Shriver was born in Brookline, Mass., the fifth of nine children to Joseph P. Kennedy and Rose Fitzgerald Kennedy. She earned a sociology degree from Stanford University in 1943 after graduating from a British boarding school while her father served as ambassador to England.
Her siblings include John F. Kennedy, who was elected president in 1960 and assassinated in 1963, Robert, a New York senator whose presidential bid ended when he was assassinated in 1968, and Senator Edward Kennedy.
With Eunice Shriver’s death, Jean Kennedy Smith becomes the last surviving Kennedy daughter.
The roots of the Special Olympics go back to a summer camp Shriver ran in Maryland in 1963. Shriver would "get right in the pool with the kids; she’d toss the ball," said a niece, former Maryland Lt. Gov. Kathleen Kennedy Townsend, who volunteered at the camp as a teen. "It’s that hands-on, gritty approach that awakened her to the kids’ needs."
Realizing the children were far more capable of sports than experts said, Shriver organized the first Special Olympics in 1968 in Chicago. The two-day event drew more than 1,000 participants from 26 states and Canada.
By 2003, the Special Olympics World Summer Games, held that year in Dublin, Ireland, involved more than 6,500 athletes from 150 countries. The games are held every four years.
Well into her 70s, Shriver remained a daily presence at the Special Olympics headquarters in Washington.
Shriver was the recipient of numerous honors, including the nation’s highest civilian award, the Presidential Medal of Freedom, which she received in 1984. In May, the National Portrait Gallery installed a painting of her — the first portrait commissioned by the museum of someone who had not been a president or first lady.

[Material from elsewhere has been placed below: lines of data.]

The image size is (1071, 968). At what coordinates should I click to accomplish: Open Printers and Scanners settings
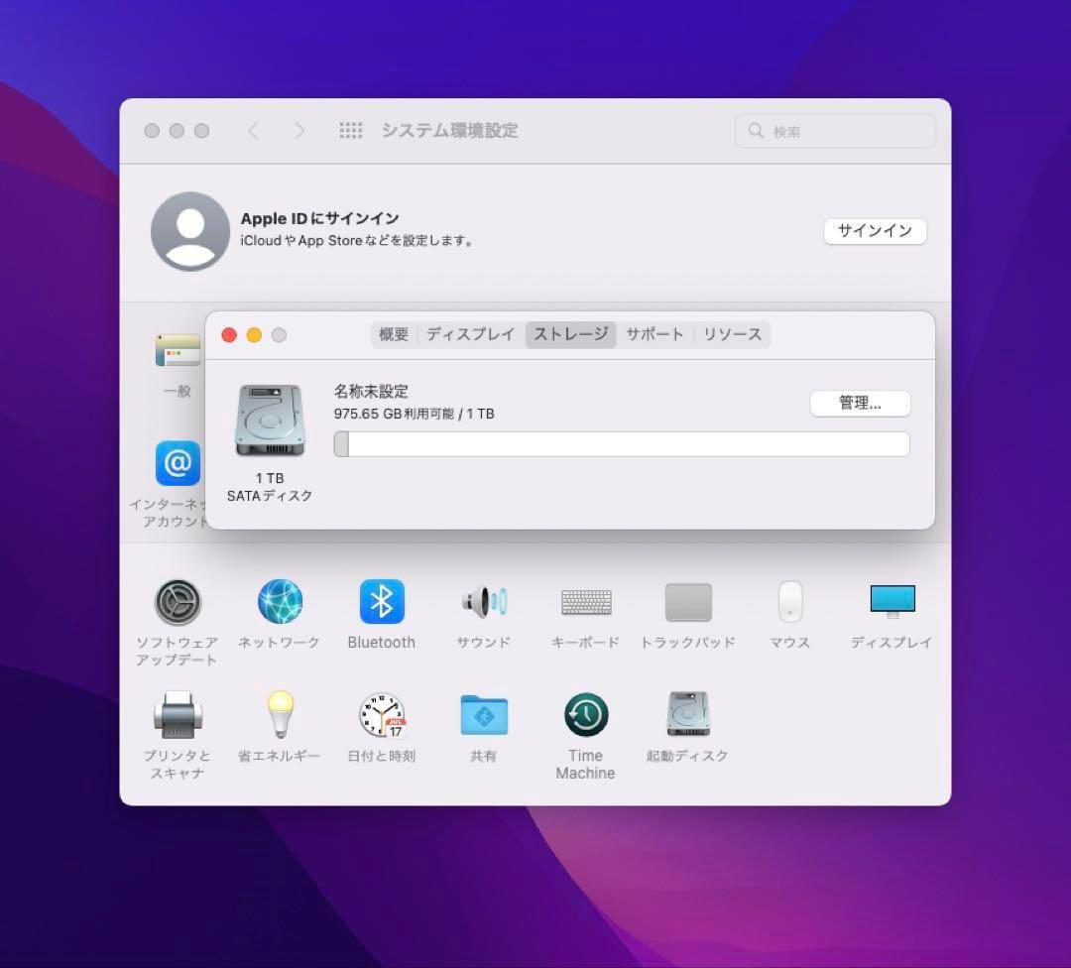click(179, 716)
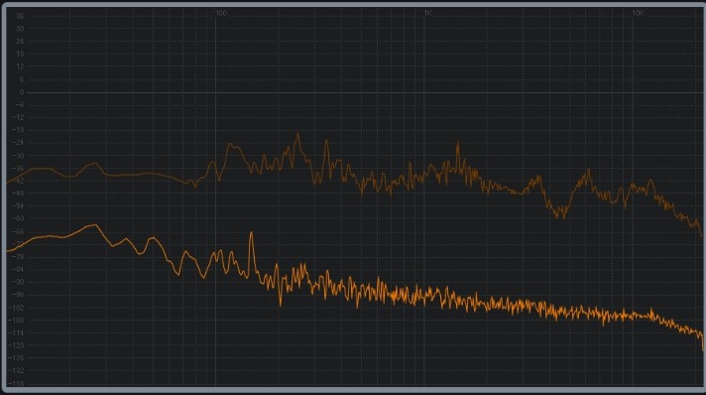706x395 pixels.
Task: Click the 100 Hz frequency axis label
Action: coord(220,13)
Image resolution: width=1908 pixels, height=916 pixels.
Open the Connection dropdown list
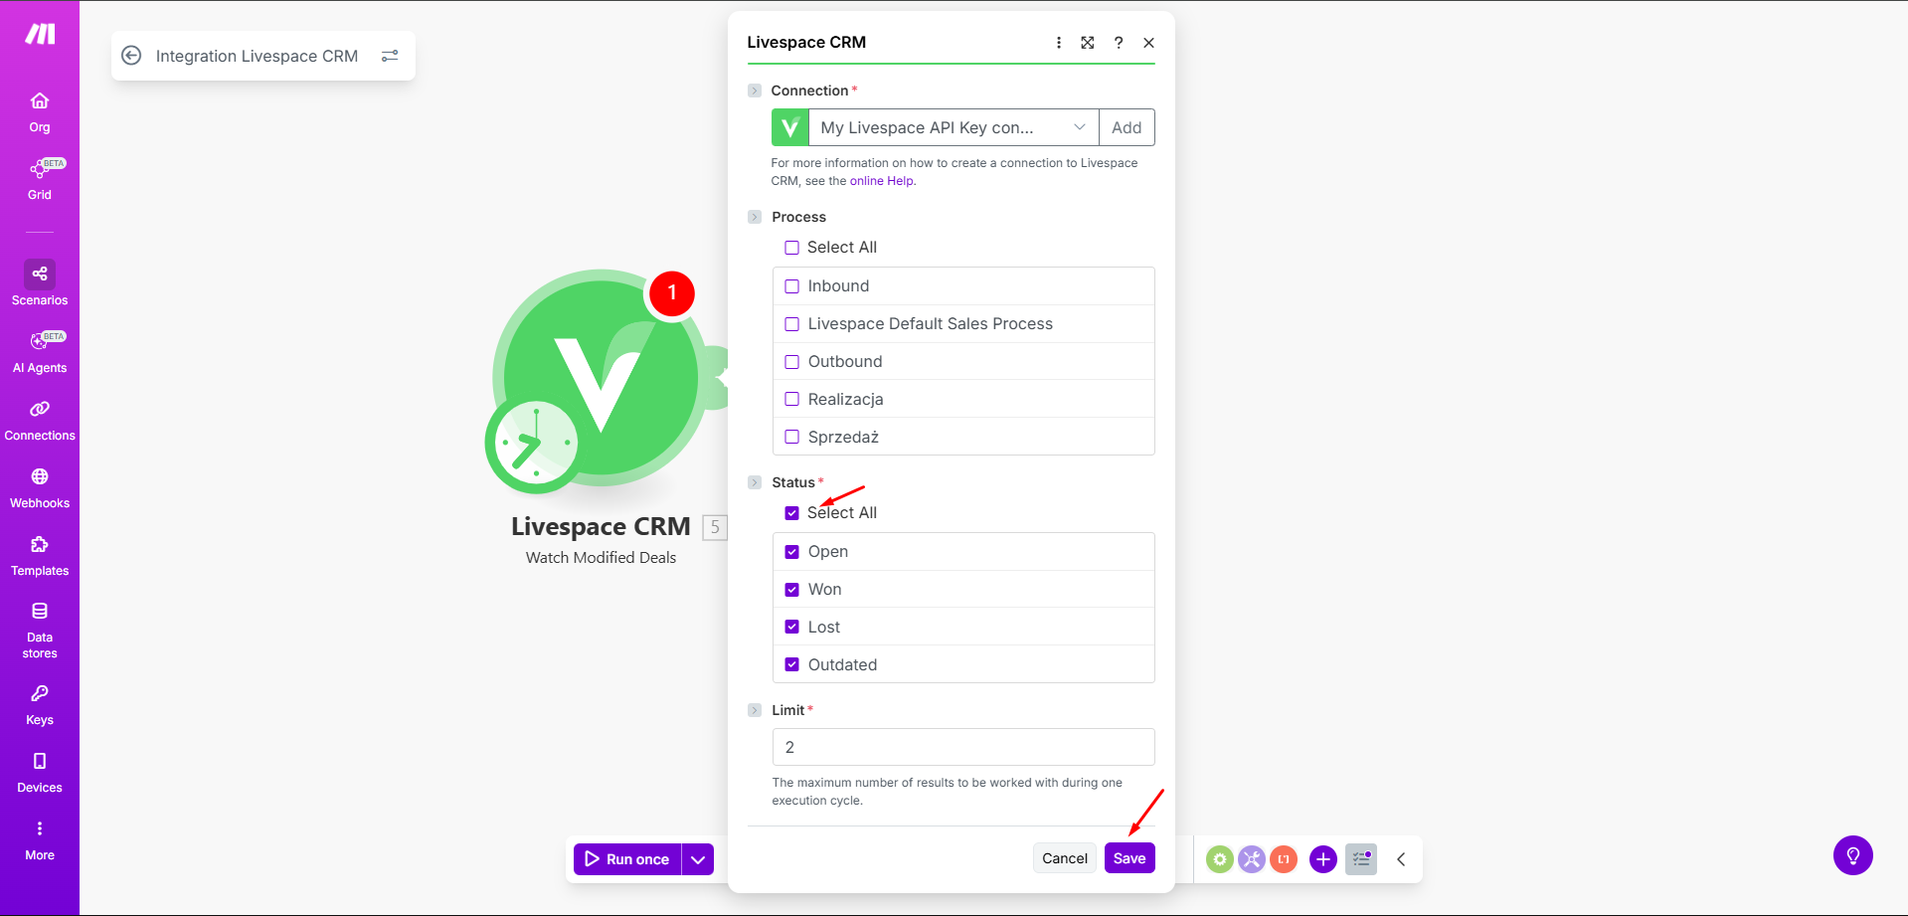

She was a social worker at a women’s prison in Alderson, W.Va., and worked with the juvenile court in Chicago in the 1950s before taking over the Joseph P. Kennedy Foundation with the goal of improving the treatment of the mentally disabled. The foundation was named for her oldest brother, Joseph Jr., who was killed in World War II.
In 1953, she married Shriver. He became JFK’s first director of the Peace Corps, was George McGovern’s vice-presidential running mate in 1972, and ran for president himself briefly in 1976.
A 1960 Chicago Tribune profile of the women in then-candidate JFK’s family said Shriver was "generally credited with being the most intellectual and politically minded of all the Kennedy women."
Peter Collier, author of "The Kennedys, an American Drama," called Eunice Shriver the "moral force" of the Kennedy family.
"When the full judgment on the Kennedy legacy is made — including JFK’s Peace Corps and Alliance for Progress, Robert Kennedy’s passion for civil rights and Ted Kennedy’s efforts on health care, work place reform and refugees — the changes wrought by Eunice Shriver may well be seen as the most consequential," Harrison Rainie, author of "Growing Up Kennedy," wrote in U.S. News & World Report in 1993.